Qualcosa, poi, è cambiato. “Gli idonei non sono vincitori, altrimenti si chiamerebbero vincitori. Ci dispiace, ma loro dovranno fare il concorso”, ha spiegato ieri in conferenza stampa Matteo Renzi con toni perentori. Difficile dire cosa ci sia dietro questa giravolta. O forse no: con la loro esclusione il governo risparmierà  risorse da destinare a nuovi progetti, come il merito con fondi aggiuntivi o la “carta del prof” da 500 euro l’anno, non previsti nel piano originario.
Di fatto, però, si tratta di un azzardo.
Le cui conseguenze potrebbero essere gravi per tutta la riforma
“Siamo rimasti davvero stupiti”, spiega al fattoquotidiano.it Curia. “Non capiamo come Renzi possa pensare di tagliare fuori legalmente gli idonei.
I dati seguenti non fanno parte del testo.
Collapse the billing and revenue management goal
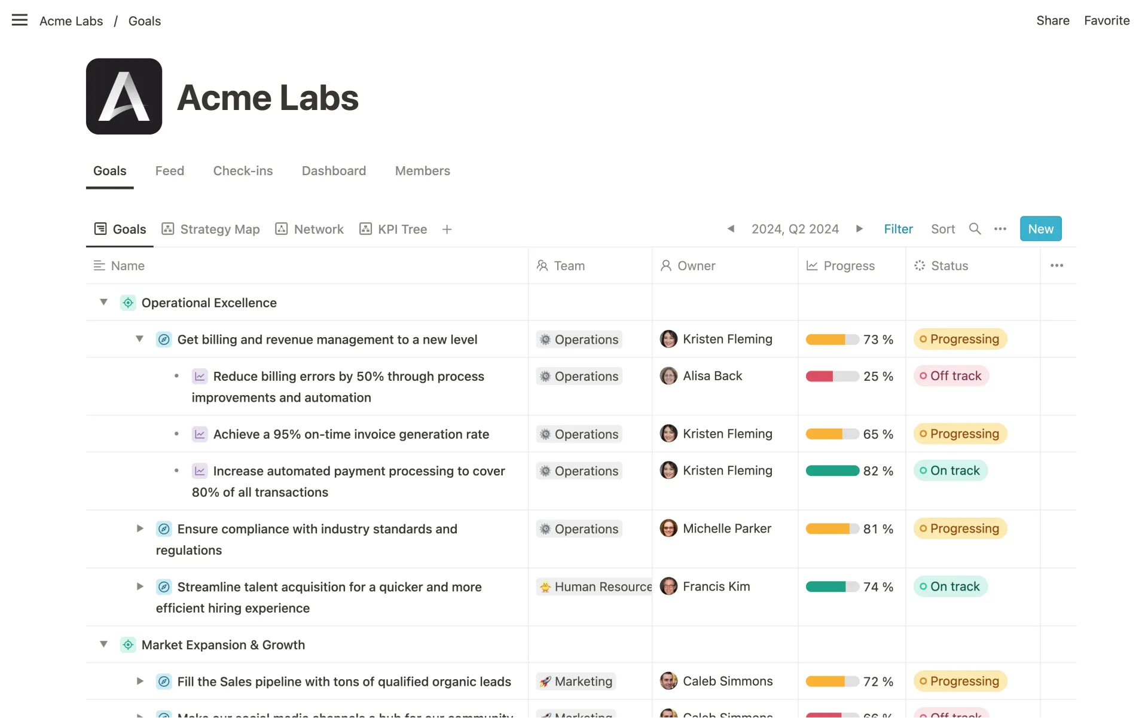The height and width of the screenshot is (718, 1148). click(139, 339)
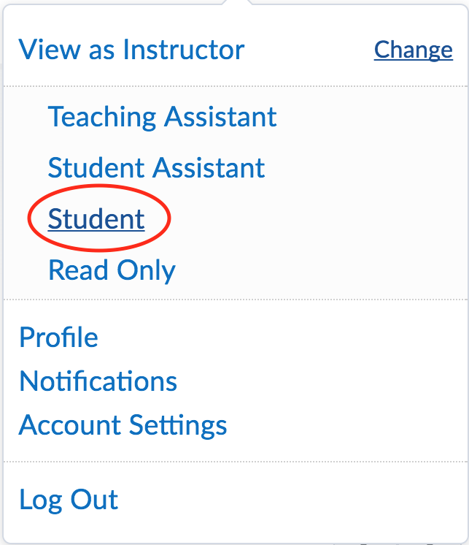Pick the Read Only role

point(112,270)
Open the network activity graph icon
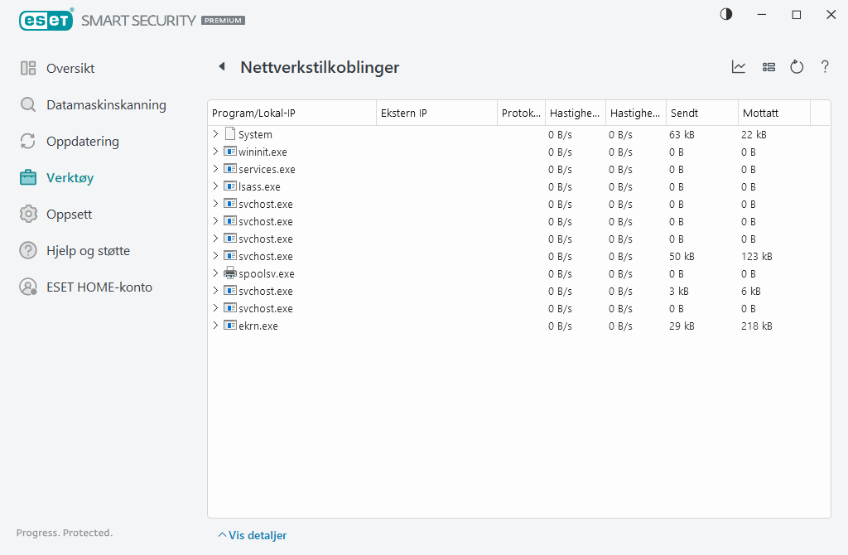848x555 pixels. pyautogui.click(x=738, y=67)
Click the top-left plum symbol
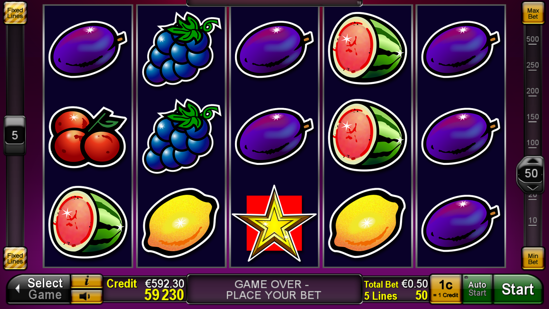Image resolution: width=549 pixels, height=309 pixels. [x=88, y=49]
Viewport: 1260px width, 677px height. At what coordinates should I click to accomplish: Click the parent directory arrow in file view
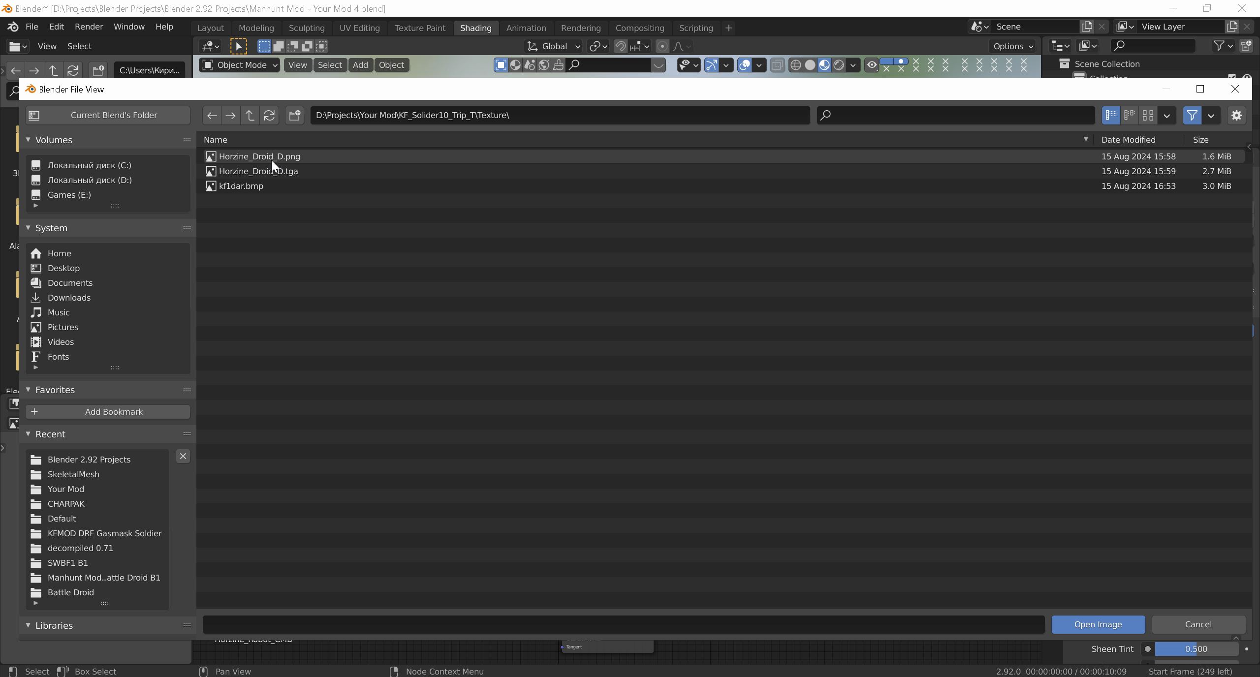pyautogui.click(x=250, y=115)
Il governo dovrebbe abrogare un suo stesso decreto, ed emanare un nuovo testo unico, che però in ogni caso non potrebbe avere valore retroattivo”.
Attenzione: ad alto rischio non è solo il piano straordinario d’assunzioni. Persino il prossimo concorso (quello da 60mila posti, atteso da tutti gli altri precari esclusi dalla riforma, in particolare dai più giovani) potrebbe essere bloccato.
Il decreto D’Alia stabilisce che non è possibile bandire un nuovo concorso prima di esaurire le graduatorie di quello precedente, che hanno durata triennale.
Mentre alcune liste del Concorsone 2012, anche a causa di gravi ritardi e disfunzioni, sono state pubblicate solo nel 2014.
“Siamo pronti a rivolgerci immediatamente al Tar”, minaccia il coordinamento. “Faremo ricorso contro il piano di assunzioni e impugneremo il bando del prossimo concorso (atteso già  nei prossimi mesi: le prime prove in teoria dovrebbero svolgersi già  in autunno, nda)”.
Evidentemente il ministero avrà  sentito i suoi legali, ed è convinto di avere gli strumenti per andare avanti su questa strada. Ma le parole di Curia anticipano ricorsi imminenti. Uno scenario che stride con l’intenzione di Renzi di approvare in tempi rapidi il ddl per procedere con le immissioni in ruolo.
Adesso sulla questione rischia di aprirsi un grosso contenzioso. Fuori e dentro il Parlamento.